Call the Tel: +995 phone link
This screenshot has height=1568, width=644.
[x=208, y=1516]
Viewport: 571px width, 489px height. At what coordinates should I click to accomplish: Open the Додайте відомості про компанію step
◆ ◆ ◆
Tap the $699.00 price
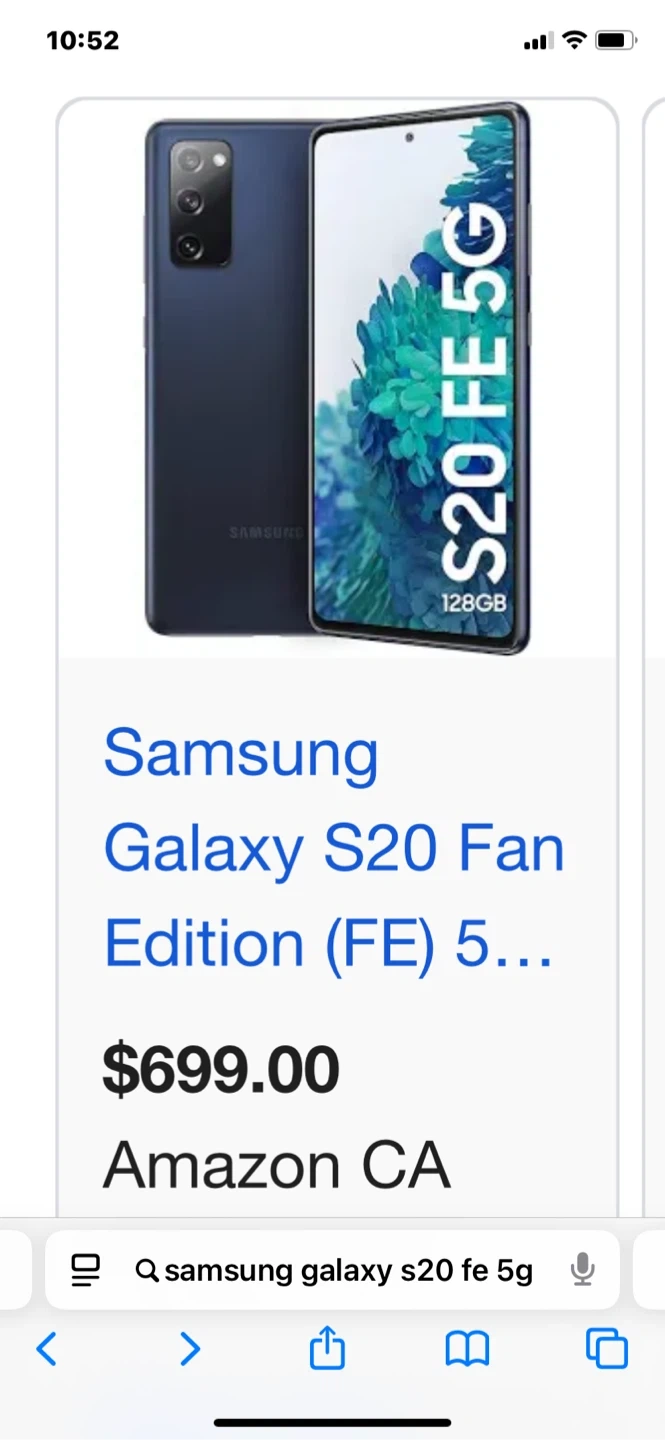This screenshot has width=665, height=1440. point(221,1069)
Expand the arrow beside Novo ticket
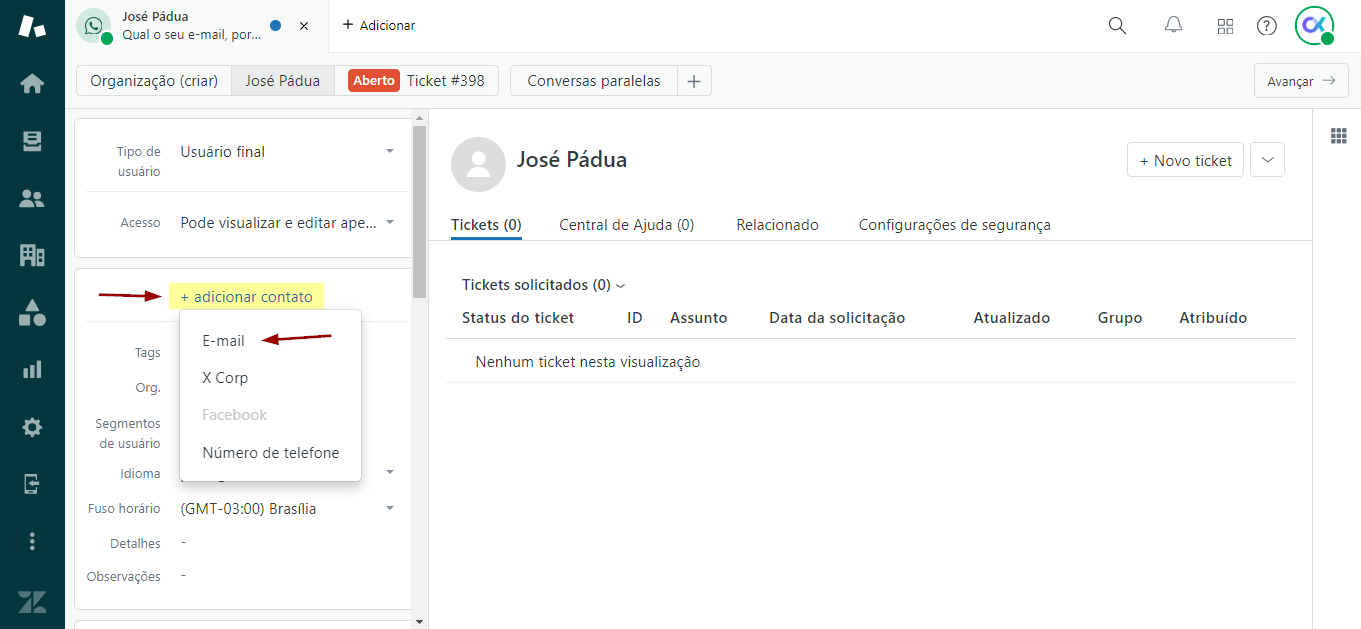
◆ ◆ ◆
Problem
Please copy the rows above word for word, everything from the line containing "Tap the $699.00 price" down to the line containing "Expand the arrow beside Novo ticket", both included. Leave the pictures out.

Solved problem
Tap the $699.00 price
This screenshot has width=665, height=1440. point(221,1069)
Expand the arrow beside Novo ticket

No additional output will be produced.